Computation of Contour Integrals on ${\cal M}_{0,n}$

TL;DR

This work provides a comprehensive analytic algorithm to compute contour integrals on the moduli space ${\cal M}_{0,n}$ that appear in CHY representations of tree-level scattering. It builds general integrals from elementary building blocks ${m}(\alpha|\beta)$ via a generalized KLT construction, aided by Petersen’s theorem for 4-regular graphs and Hamiltonian-decomposition ideas to ensure compatible Parke-Taylor bases. The method is implemented through a structured reduction: represent the integrand with cross ratios, decompose using 2-factorizations, and express the result as sums over compatible Parke-Taylor pairs with explicit inverses of $m^{\cal L|\cal R}$. The paper substantiates the approach with six-point examples, detailing how to construct left and right bases and perform the final assembly, thereby enabling explicit rational-function expressions for a broad class of integrals.

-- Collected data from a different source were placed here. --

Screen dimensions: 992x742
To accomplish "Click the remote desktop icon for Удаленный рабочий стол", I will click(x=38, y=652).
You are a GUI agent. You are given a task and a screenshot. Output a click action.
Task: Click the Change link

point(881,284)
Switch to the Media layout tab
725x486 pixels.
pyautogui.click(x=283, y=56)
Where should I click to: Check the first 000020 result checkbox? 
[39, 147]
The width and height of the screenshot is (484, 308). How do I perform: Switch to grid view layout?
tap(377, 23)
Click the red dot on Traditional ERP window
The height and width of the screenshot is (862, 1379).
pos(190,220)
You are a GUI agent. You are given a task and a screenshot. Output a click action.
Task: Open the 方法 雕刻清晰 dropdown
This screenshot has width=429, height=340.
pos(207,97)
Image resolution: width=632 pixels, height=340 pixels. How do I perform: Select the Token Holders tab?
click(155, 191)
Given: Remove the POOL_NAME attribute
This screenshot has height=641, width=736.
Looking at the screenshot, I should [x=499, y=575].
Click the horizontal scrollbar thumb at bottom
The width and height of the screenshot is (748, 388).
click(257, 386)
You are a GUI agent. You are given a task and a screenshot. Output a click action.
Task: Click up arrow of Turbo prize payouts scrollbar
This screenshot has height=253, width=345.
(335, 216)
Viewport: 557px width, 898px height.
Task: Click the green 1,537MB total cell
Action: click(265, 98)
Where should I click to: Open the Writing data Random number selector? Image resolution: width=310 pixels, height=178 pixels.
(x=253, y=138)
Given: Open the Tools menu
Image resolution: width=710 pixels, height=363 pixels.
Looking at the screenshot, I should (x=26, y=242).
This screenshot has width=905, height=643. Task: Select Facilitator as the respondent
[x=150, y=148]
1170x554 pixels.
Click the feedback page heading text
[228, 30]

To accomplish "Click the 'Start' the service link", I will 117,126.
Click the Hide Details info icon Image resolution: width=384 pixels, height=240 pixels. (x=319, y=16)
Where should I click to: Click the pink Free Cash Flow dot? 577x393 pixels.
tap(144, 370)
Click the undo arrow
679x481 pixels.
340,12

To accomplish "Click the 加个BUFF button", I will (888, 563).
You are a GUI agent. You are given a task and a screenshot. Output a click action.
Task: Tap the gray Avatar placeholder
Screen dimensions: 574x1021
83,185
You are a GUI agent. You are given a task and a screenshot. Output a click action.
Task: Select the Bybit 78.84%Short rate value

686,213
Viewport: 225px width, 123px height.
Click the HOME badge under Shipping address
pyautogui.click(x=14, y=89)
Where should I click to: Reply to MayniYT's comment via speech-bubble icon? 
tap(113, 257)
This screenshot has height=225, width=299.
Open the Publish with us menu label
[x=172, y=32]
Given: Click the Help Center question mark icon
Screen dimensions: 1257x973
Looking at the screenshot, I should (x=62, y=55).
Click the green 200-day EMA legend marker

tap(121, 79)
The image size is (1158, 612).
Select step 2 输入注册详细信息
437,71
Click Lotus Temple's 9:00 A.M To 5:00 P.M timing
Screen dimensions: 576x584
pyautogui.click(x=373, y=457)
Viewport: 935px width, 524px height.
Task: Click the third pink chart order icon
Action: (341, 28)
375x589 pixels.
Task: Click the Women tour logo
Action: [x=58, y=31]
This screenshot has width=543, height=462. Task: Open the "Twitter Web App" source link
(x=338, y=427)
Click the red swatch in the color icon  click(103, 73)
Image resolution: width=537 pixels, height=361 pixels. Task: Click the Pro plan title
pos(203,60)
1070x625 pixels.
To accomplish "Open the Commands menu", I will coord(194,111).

This framework advances analytic access to CHY amplitudes and related field-theory relations, with potential connections to string theory and novel amplitude identities.

Abstract

Contour integrals of rational functions over ${\cal M}_{0,n}$, the moduli space of $n$-punctured spheres, have recently appeared at the core of the tree-level S-matrix of massless particles in arbitrary dimensions. The contour is determined by the critical points of a certain Morse function on ${\cal M}_{0,n}$. The integrand is a general rational function of the puncture locations with poles of arbitrary order as two punctures coincide. In this note we provide an algorithm for the analytic computation of any such integral. The algorithm uses three ingredients: an operation we call general KLT, Petersen's theorem applied to the existence of a 2-factor in any 4-regular graph and Hamiltonian decompositions of certain 4-regular graphs. The procedure is iterative and reduces the computation of a general integral to that of simple building blocks. These are integrals which compute double-color-ordered partial amplitudes in a bi-adjoint cubic scalar theory.